--- START ---

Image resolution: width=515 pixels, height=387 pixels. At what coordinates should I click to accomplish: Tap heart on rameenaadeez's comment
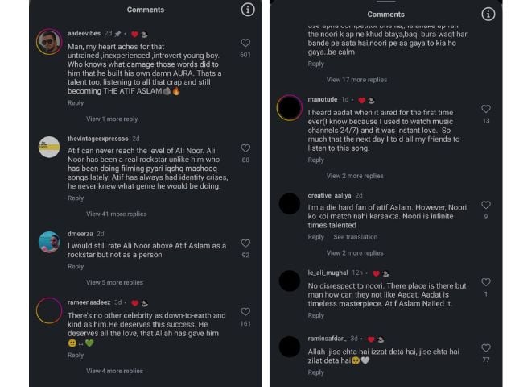pos(245,311)
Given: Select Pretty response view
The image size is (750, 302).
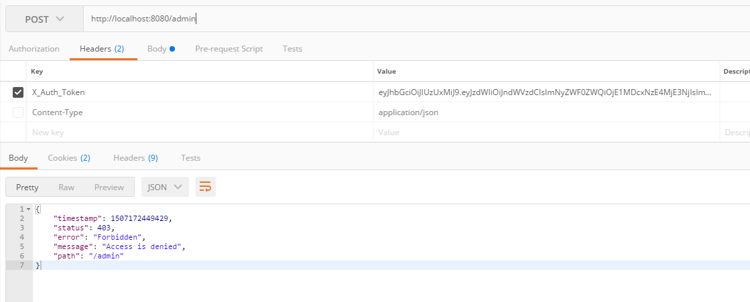Looking at the screenshot, I should tap(27, 187).
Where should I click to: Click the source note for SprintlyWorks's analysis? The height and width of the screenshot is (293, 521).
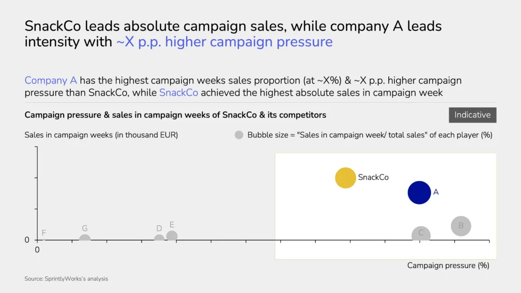pyautogui.click(x=66, y=279)
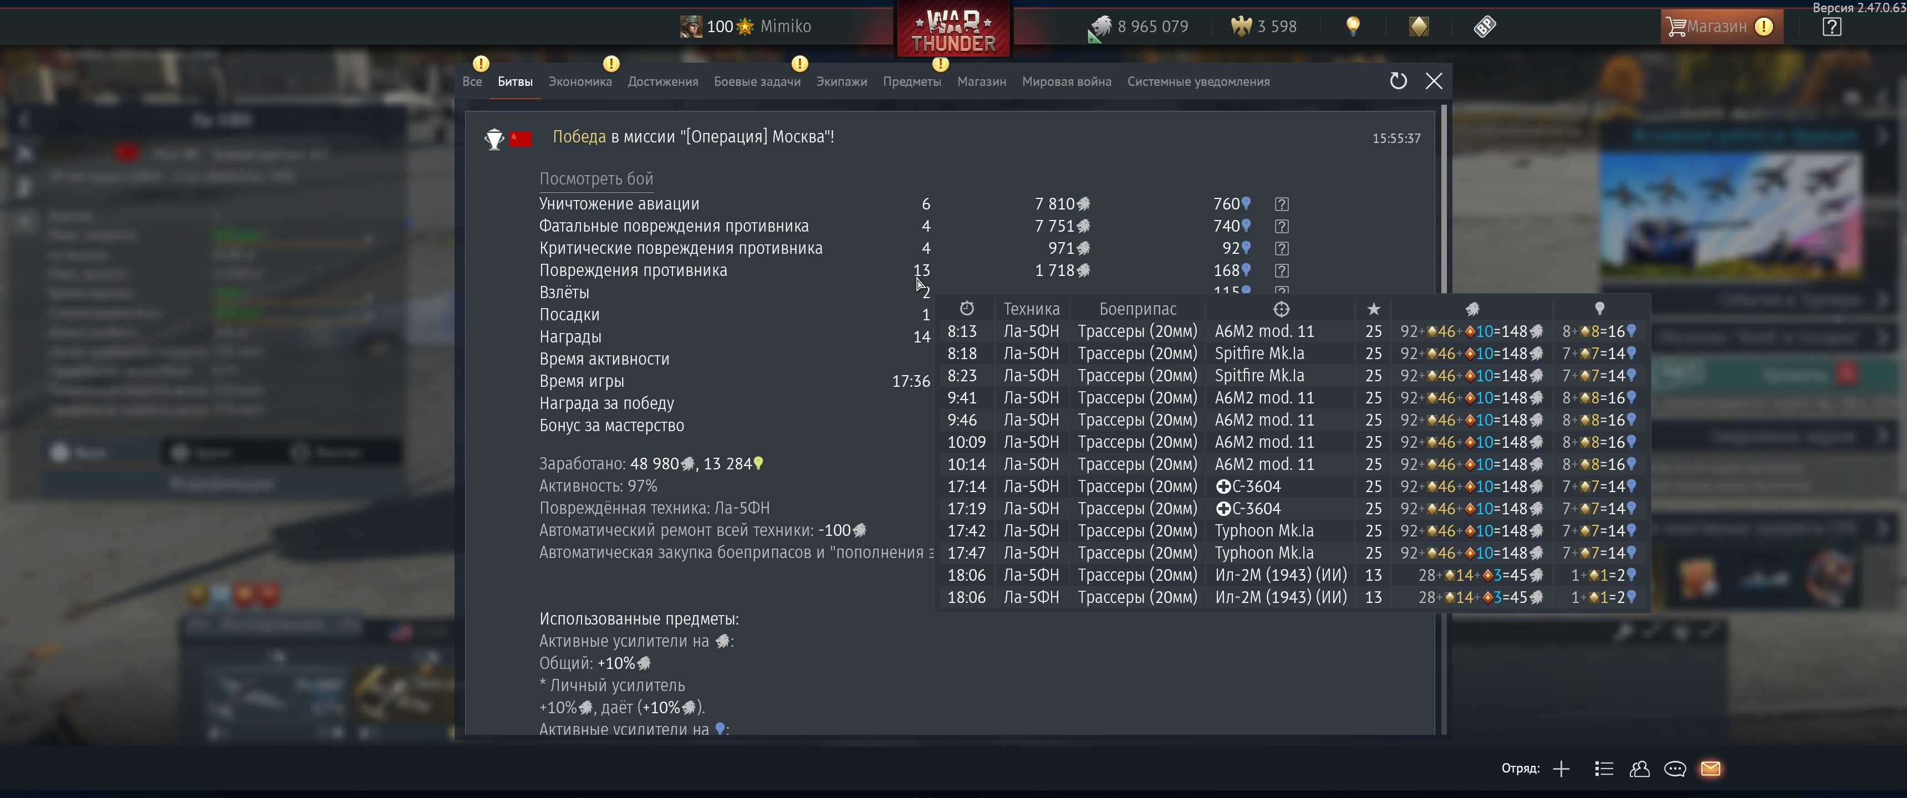Open the chat speech bubble icon
This screenshot has height=798, width=1907.
[x=1675, y=769]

--- END ---

* [TASK DETAILS] Would you provide an exact, picture-free copy of the data above?

* [RESPONSE BOX]
Image resolution: width=515 pixels, height=387 pixels. At what coordinates should I click to accomplish: Tap heart on rameenaadeez's comment
pos(245,311)
Given: Select Pretty response view
The image size is (750, 302).
Looking at the screenshot, I should tap(27, 187).
Where should I click to: Click the source note for SprintlyWorks's analysis? The height and width of the screenshot is (293, 521).
pyautogui.click(x=66, y=279)
Open the chat speech bubble icon
This screenshot has height=798, width=1907.
[x=1675, y=769]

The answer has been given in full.